Is my filesystem recoverable ?

How do i do it with testdisk ?

The document i referred (http://www.cgsecurity.org/wiki/Advanced_FAT_Repair)says just the following:
*****************************************************************************
If FAT32:

It finds the root cluster;
Creates a boot sector with this information;
Asks the user if he wants to write this new boot sector or not. 

The user can also list the files of the FAT partition. 
*****************************************************************************

I would be greateful for any help/advice.

Thanks & Regards


----------



## hal8000 (Dec 23, 2006)

We've all made similar mistakes at some time or other.
This is not looking good as your partition table is full of zero's now.
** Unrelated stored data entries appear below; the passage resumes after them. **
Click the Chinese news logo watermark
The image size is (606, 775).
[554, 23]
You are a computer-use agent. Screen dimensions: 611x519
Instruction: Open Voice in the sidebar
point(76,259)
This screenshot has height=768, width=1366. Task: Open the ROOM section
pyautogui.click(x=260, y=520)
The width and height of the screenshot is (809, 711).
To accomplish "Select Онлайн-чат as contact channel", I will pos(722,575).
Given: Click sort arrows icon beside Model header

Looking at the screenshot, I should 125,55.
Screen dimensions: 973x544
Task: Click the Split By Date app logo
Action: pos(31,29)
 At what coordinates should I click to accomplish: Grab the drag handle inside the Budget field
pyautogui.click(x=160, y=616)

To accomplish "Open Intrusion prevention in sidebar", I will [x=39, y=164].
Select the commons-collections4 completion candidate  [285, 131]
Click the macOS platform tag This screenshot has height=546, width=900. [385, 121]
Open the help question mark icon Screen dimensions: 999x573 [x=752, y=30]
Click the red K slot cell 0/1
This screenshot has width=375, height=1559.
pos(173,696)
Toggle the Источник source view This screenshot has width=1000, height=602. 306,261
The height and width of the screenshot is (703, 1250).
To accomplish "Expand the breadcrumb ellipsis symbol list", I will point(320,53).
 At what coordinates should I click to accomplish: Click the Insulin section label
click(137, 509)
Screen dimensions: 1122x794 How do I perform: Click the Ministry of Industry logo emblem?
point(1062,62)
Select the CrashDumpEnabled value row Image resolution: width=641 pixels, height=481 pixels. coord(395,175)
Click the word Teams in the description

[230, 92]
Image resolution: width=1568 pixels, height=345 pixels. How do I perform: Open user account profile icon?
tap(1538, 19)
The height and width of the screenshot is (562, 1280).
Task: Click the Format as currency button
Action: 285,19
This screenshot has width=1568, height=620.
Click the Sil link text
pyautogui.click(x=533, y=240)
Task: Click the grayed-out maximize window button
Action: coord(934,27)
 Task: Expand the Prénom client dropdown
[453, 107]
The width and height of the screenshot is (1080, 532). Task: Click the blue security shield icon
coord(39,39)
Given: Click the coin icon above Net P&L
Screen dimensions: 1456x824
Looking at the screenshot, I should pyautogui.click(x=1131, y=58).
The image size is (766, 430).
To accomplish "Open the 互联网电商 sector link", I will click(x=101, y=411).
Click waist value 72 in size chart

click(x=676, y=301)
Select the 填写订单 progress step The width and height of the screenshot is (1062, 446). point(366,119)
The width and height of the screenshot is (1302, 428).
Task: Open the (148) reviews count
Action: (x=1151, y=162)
Do you by chance have a backup of your partition table, or know its starting and end sectors or cylinders?
I always keep a libre office spreadsheet of my drives geometry including starting and end sectors, partition types etc.

You possibly dont but if your external hard drive was a single partition type fat32 you can try and recreate the partition. Just create a single partition using all drive space and re-run through test disk again.

You can also try photorec (also on mint) to look through your drive contents, its will search without a partition table thopugh not as thorough as testdisk.
Let us know how you get on.

Altering a partition is not fatal if you have a backup of the drives geometry, a format can sometimes be undone, but removing the power is not good,
I've once ran rm -rf * late at night in my tmp directory. Of course I wasnt in tmp but in / and wiped out all mounted drives as well. After that I never do any disk operations late at night and created my first drive spreadsheet.

Let us know how you get on.


----------



## Eddie.Dean.19 (Dec 15, 2011)

I would also throw in you should make an image with dd or the like of ur disk..when attempting to repair and drive it is eat to have a complete image since you can easily make things work.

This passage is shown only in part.